La rencontre entre deux écorchés de la vie, un ivrogne repenti et un un ivrogne fier de l’être, saupoudrée par les dialogues brillants d’Audiard, ne pouvait faire que des étincelles. Gabin et Belmondo forment un duo grandiose.
"Nous, on ne paie plus, on ne connait plus, on ne salue plus… on méprise" ! "Vous avez le vin petit et la cuite mesquine. Dans le fond, vous ne méritez pas de boire" ! ... Ah ! Ce Audiard ! "Un Singe en Hiver" c'est avant tout des dialogues ciselés et des performances d'acteurs éblouissantes. Et puis il y a le scénario, ordinaire, mais où se cache un film profondemment humain... un hymne à la vie plus qu'un hymne à l'alcool... Biensur les répliques cultes sont un vivier inaltérable pour tout bon soulard qui se respecte, ( de moins en moins tout de même ; mais qu'attend la jeunesse pour regarder "un singe en hiver" ), mais ce n'est finalement pas le principal. Grand film !
Le film a vieilli, malheureusement. Même si certains dialogues sont bons, il manque de dynamisme à mon goût.

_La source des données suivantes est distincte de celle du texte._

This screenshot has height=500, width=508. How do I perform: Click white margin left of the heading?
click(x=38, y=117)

J'ai préféré les scènes de "La traversée de Paris" que je recommande pour un Jean Gabin également en grande forme ! Mais un meilleur duo (A mon goût) avec Bourvil. ( le passage bonus avec Louis de Funès :))

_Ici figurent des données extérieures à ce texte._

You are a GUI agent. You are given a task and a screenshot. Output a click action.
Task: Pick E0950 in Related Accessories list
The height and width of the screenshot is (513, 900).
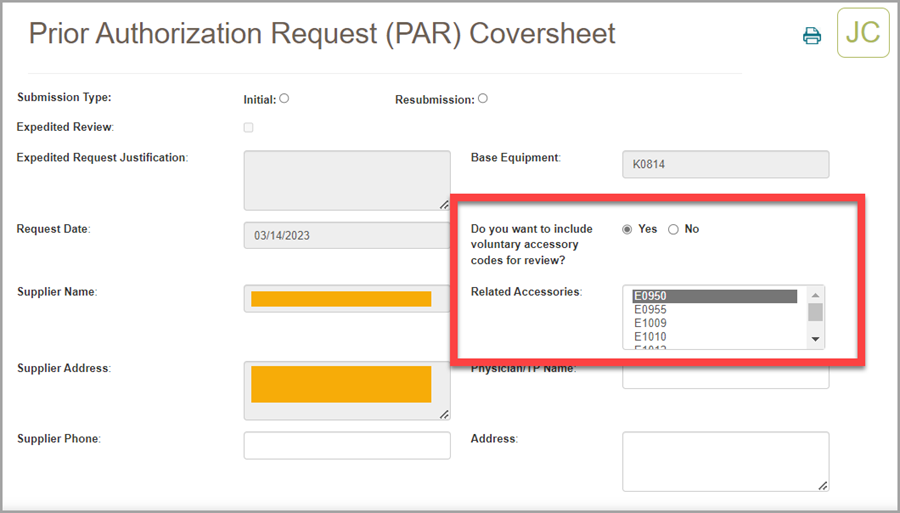714,296
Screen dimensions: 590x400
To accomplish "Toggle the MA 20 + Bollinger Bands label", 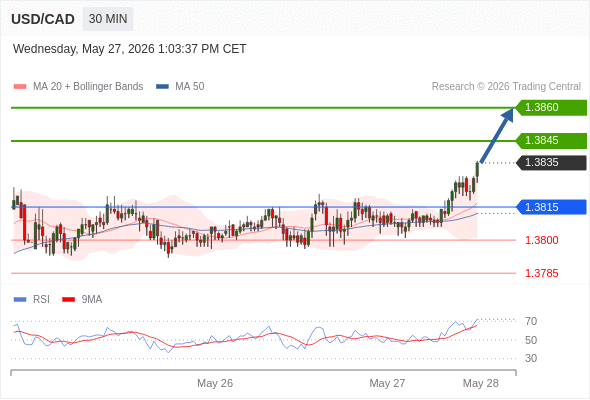I will 88,87.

Que reste-t-il de "Un singe en hiver" 53 ans après sa sortie ? Pas grand chose. Henri Verneuil, déjà passé par la case Fernandel ("Le mouton à cinq pattes", "La vache et le prisonnier"), s'empare de Belmondo tout juste après le succès de société "A bout de souffle", ainsi que du "Président" Jean Gabin. Ce duo, mémorable pour les joutes verbales orchestrées avec maestria par Audiard lui-même, permet encore aujourd'hui de ne pas raccrocher immédiatement. Tout comme Noël Roquevert ("Le corbeau", "Les diaboliques", "Les barbouzes"...) dans son personnage d’hurluberlu qui fait sauter à grands coups de pétards usés le village normand dans lequel il tient boutique. Usée, la mise en scène l'est aussi. Désolé Monsieur Verneuil, mais vos "Mélodie en sous-sol", "Peur sur la ville" et autres "Clan des siciliens" sont beaucoup plus rythmés. Alors oui, le sujet (l'amitié ne s'attrape pas comme un verre de vin) ne se prêtait sans doute pas à un exercice de style, mais je m'attendais à un Verneuil en bonne et due forme. Je me suis certes ennuyé mais j'ai pu attendre la fin car il s'agit d'un Verneuil qu'on boit jusqu'à la dernière goute, comme tout film culte populaire qui se respecte. Et "Un singe en hiver" est d'abord un film culte pour le duo formé par Gabin-Bébel (ce dernier nous offrant une séquence de toréador de voitures dans les rues du village), et un film populaire car il respecte le schéma traditionnel réalisateur/acteurs/dialoguiste connus de tous. Ce film basé sur l'amitié d'un marginal et d'un hôtelier (ayant juré de ne plus boire d'alcool) nous tient le cou en l'air le temps d'ingérer le contenu du contenant puis se dissipe une fois la digestion entamé. Pour une culture cinéphilique française incontournable. Les autres, direction l'Espagne ou... le Yang-Tsé-Kiang ! Spectateurs, la monnaie de singe est de vigueur ce soir.
Vous mélangez une grande dose de vide, deux acteurs qui cabotinent, un soupçon d'alcool, et vous obtenez Un Singe en Hiver. On s'ennuie ferme devant la succession de scènes qui nous est proposée, toutes plus ennuyantes les unes que les autres, avec en toile de fond un propos assez douteux : l'apologie de l'alcoolisme. Une déception compte-tenu de la réputation du film.
Il pourrait y avoir 10 étoiles, je les mettrais. C'est vraiment drôle, des dialogues savoureux, des comédiens hors pair. Et oui, ils tenaient leur rôle à l'époque ! De la justesse, de la poésie et beaucoup d'émotion pour l'un des plus grands films du cinéma Français.